Records contained in a dataset:
● ● ● ●

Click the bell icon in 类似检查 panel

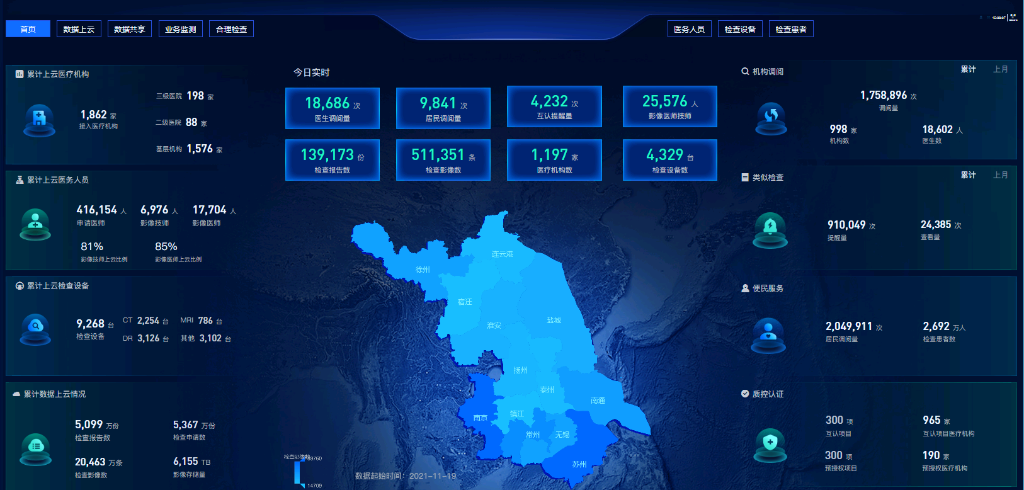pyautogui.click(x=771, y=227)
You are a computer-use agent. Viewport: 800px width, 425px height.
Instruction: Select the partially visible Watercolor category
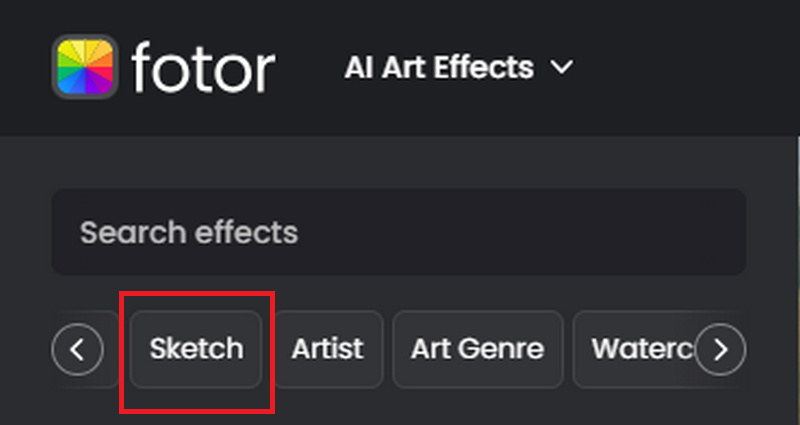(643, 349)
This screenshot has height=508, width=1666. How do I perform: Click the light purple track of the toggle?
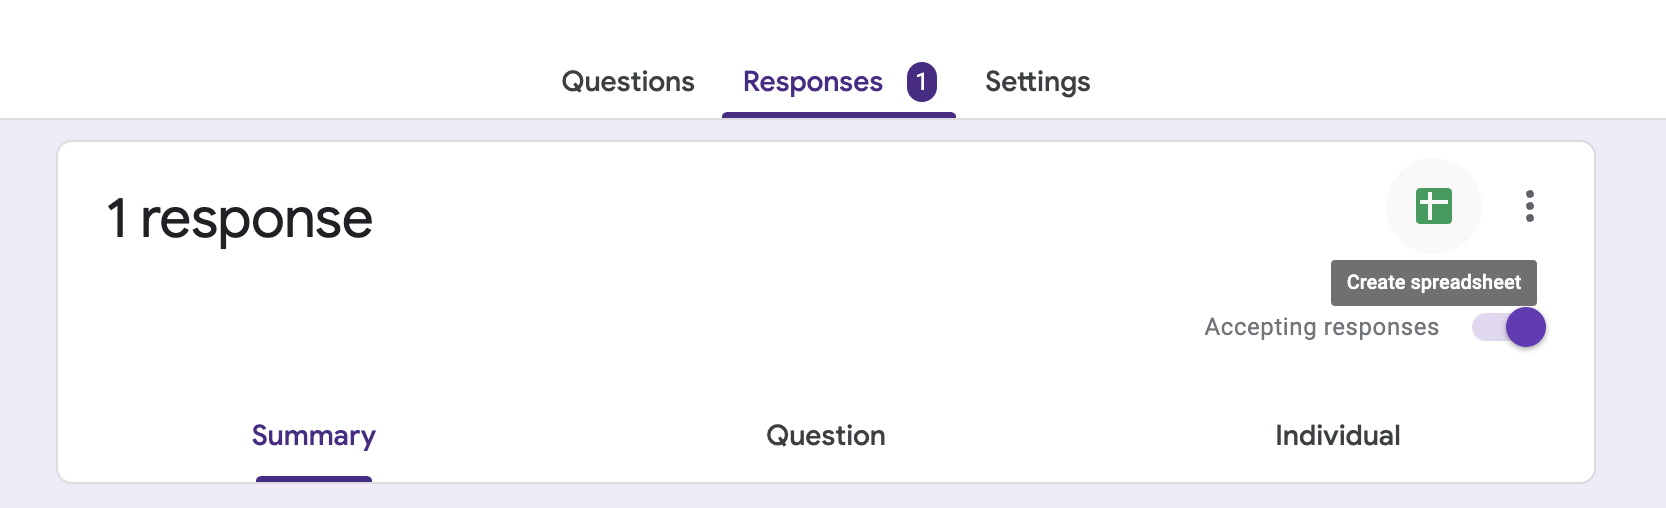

● ● ● ●

◆ **Exercise objective**:
Only the lines from the one containing "You are a computer-use" through the last line of the data above, both included, belong in the reply, each restated exactly and without pictures.

◆ **Task response**:
You are a computer-use agent. Viewport: 800px width, 425px height.
Instruction: Select the partially visible Watercolor category
(643, 349)
This screenshot has height=508, width=1666. How do I perform: Click the light purple track of the toggle?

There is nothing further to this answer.